◆ TASK STATEMENT:
In full and word for word, give the records again.

◆ RAW DATA:
%%
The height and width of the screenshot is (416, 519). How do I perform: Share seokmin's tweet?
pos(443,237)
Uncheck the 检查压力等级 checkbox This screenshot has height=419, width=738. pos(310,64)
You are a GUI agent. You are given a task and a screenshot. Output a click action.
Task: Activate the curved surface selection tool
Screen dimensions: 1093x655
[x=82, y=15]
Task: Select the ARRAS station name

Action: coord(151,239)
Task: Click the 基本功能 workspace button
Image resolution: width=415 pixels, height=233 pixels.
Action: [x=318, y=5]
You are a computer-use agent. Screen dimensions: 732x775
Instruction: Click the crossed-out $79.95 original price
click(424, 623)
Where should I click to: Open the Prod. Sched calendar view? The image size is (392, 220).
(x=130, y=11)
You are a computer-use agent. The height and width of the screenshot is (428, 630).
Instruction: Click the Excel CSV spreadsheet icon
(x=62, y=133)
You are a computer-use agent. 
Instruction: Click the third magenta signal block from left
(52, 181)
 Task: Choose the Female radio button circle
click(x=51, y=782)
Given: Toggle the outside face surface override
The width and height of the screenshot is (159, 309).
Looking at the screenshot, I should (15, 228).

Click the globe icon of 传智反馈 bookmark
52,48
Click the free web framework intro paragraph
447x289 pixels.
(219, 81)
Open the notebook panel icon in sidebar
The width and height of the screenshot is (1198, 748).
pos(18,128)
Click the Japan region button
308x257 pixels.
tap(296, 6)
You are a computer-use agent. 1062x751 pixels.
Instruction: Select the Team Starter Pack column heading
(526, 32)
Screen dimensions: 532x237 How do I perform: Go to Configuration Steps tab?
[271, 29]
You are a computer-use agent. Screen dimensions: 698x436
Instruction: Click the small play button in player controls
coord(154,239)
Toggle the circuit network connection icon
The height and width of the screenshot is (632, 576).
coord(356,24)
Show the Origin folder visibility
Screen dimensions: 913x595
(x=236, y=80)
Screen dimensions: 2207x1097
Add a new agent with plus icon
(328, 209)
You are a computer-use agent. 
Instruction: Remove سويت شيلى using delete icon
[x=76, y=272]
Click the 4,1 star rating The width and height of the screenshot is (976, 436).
%%
◆ ANSWER TO THIS PROBLEM:
The height and width of the screenshot is (416, 519). How do I perform: Share seokmin's tweet?
pos(443,237)
Uncheck the 检查压力等级 checkbox This screenshot has height=419, width=738. pos(310,64)
You are a GUI agent. You are given a task and a screenshot. Output a click action.
Task: Activate the curved surface selection tool
Screen dimensions: 1093x655
[x=82, y=15]
Task: Select the ARRAS station name

Action: coord(151,239)
Task: Click the 基本功能 workspace button
Image resolution: width=415 pixels, height=233 pixels.
Action: [x=318, y=5]
You are a computer-use agent. Screen dimensions: 732x775
Instruction: Click the crossed-out $79.95 original price
click(424, 623)
Where should I click to: Open the Prod. Sched calendar view? The image size is (392, 220).
(x=130, y=11)
You are a computer-use agent. The height and width of the screenshot is (428, 630).
Instruction: Click the Excel CSV spreadsheet icon
(x=62, y=133)
You are a computer-use agent. 
Instruction: Click the third magenta signal block from left
(52, 181)
 Task: Choose the Female radio button circle
click(x=51, y=782)
Given: Toggle the outside face surface override
The width and height of the screenshot is (159, 309).
Looking at the screenshot, I should (15, 228).

Click the globe icon of 传智反馈 bookmark
52,48
Click the free web framework intro paragraph
447x289 pixels.
(219, 81)
Open the notebook panel icon in sidebar
The width and height of the screenshot is (1198, 748).
pos(18,128)
Click the Japan region button
308x257 pixels.
tap(296, 6)
You are a computer-use agent. 1062x751 pixels.
Instruction: Select the Team Starter Pack column heading
(526, 32)
Screen dimensions: 532x237 How do I perform: Go to Configuration Steps tab?
[271, 29]
You are a computer-use agent. Screen dimensions: 698x436
Instruction: Click the small play button in player controls
coord(154,239)
Toggle the circuit network connection icon
The height and width of the screenshot is (632, 576).
coord(356,24)
Show the Origin folder visibility
Screen dimensions: 913x595
(x=236, y=80)
Screen dimensions: 2207x1097
Add a new agent with plus icon
(328, 209)
You are a computer-use agent. 
Instruction: Remove سويت شيلى using delete icon
[x=76, y=272]
Click the 4,1 star rating The width and height of the screenshot is (976, 436).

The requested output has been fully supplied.